- TASK DETAILS
Please write out the data exactly, line by line.

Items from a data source

※ ※ ※

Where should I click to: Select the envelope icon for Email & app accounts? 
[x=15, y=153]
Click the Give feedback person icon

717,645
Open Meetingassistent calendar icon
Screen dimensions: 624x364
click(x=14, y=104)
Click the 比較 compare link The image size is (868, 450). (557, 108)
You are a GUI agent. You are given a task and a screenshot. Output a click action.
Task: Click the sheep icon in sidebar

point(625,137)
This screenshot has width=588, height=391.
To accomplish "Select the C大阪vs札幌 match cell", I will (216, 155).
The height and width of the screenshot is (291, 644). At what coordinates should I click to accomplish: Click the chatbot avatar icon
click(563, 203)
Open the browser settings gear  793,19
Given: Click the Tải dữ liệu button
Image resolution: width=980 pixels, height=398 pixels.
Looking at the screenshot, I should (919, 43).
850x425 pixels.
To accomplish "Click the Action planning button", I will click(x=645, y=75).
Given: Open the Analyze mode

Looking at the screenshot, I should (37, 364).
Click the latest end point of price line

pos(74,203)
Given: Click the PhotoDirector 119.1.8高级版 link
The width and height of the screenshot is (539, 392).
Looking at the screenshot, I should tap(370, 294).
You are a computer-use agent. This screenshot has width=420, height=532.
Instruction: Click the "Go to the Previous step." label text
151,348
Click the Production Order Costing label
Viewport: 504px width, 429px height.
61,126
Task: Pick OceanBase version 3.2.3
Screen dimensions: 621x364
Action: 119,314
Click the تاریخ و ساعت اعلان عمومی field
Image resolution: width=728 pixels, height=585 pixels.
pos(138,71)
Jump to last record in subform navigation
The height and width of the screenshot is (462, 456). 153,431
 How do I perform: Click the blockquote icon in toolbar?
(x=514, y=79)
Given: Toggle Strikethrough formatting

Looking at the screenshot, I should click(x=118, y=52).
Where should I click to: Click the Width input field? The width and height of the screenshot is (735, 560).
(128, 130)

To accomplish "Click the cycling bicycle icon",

※ ※ ※

- RESPONSE
Where should I click to: Select the envelope icon for Email & app accounts? 
[x=15, y=153]
Click the Give feedback person icon

717,645
Open Meetingassistent calendar icon
Screen dimensions: 624x364
click(x=14, y=104)
Click the 比較 compare link The image size is (868, 450). (557, 108)
You are a GUI agent. You are given a task and a screenshot. Output a click action.
Task: Click the sheep icon in sidebar

point(625,137)
This screenshot has width=588, height=391.
To accomplish "Select the C大阪vs札幌 match cell", I will (216, 155).
The height and width of the screenshot is (291, 644). At what coordinates should I click to accomplish: Click the chatbot avatar icon
click(563, 203)
Open the browser settings gear  793,19
Given: Click the Tải dữ liệu button
Image resolution: width=980 pixels, height=398 pixels.
Looking at the screenshot, I should (919, 43).
850x425 pixels.
To accomplish "Click the Action planning button", I will click(x=645, y=75).
Given: Open the Analyze mode

Looking at the screenshot, I should (37, 364).
Click the latest end point of price line

pos(74,203)
Given: Click the PhotoDirector 119.1.8高级版 link
The width and height of the screenshot is (539, 392).
Looking at the screenshot, I should tap(370, 294).
You are a computer-use agent. This screenshot has width=420, height=532.
Instruction: Click the "Go to the Previous step." label text
151,348
Click the Production Order Costing label
Viewport: 504px width, 429px height.
61,126
Task: Pick OceanBase version 3.2.3
Screen dimensions: 621x364
Action: 119,314
Click the تاریخ و ساعت اعلان عمومی field
Image resolution: width=728 pixels, height=585 pixels.
pos(138,71)
Jump to last record in subform navigation
The height and width of the screenshot is (462, 456). 153,431
 How do I perform: Click the blockquote icon in toolbar?
(x=514, y=79)
Given: Toggle Strikethrough formatting

Looking at the screenshot, I should click(x=118, y=52).
Where should I click to: Click the Width input field? The width and height of the screenshot is (735, 560).
(128, 130)

To accomplish "Click the cycling bicycle icon",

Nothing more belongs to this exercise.